__TASK BRIEF__. In the entries below, find the line with "Task: Click the 幣別 code field showing NTD" and the line with "You are a GUI". Reproduce those two lines and every line between them exactly, and nothing more.
·····
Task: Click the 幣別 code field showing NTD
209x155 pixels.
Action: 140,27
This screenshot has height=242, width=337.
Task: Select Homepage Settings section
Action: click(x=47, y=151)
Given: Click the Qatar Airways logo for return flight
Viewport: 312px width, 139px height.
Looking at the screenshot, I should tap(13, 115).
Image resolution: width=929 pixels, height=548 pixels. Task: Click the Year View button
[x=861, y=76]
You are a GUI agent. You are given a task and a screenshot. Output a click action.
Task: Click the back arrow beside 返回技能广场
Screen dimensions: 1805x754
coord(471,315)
·····
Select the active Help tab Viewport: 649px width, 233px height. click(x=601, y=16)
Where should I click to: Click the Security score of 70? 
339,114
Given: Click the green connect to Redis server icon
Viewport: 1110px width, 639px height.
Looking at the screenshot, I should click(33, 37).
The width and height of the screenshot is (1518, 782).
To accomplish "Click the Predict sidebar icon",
·····
__ANSWER SPACE__.
Task: Click the 幣別 code field showing NTD
209x155 pixels.
Action: 140,27
This screenshot has height=242, width=337.
Task: Select Homepage Settings section
Action: click(x=47, y=151)
Given: Click the Qatar Airways logo for return flight
Viewport: 312px width, 139px height.
Looking at the screenshot, I should tap(13, 115).
Image resolution: width=929 pixels, height=548 pixels. Task: Click the Year View button
[x=861, y=76]
You are a GUI agent. You are given a task and a screenshot. Output a click action.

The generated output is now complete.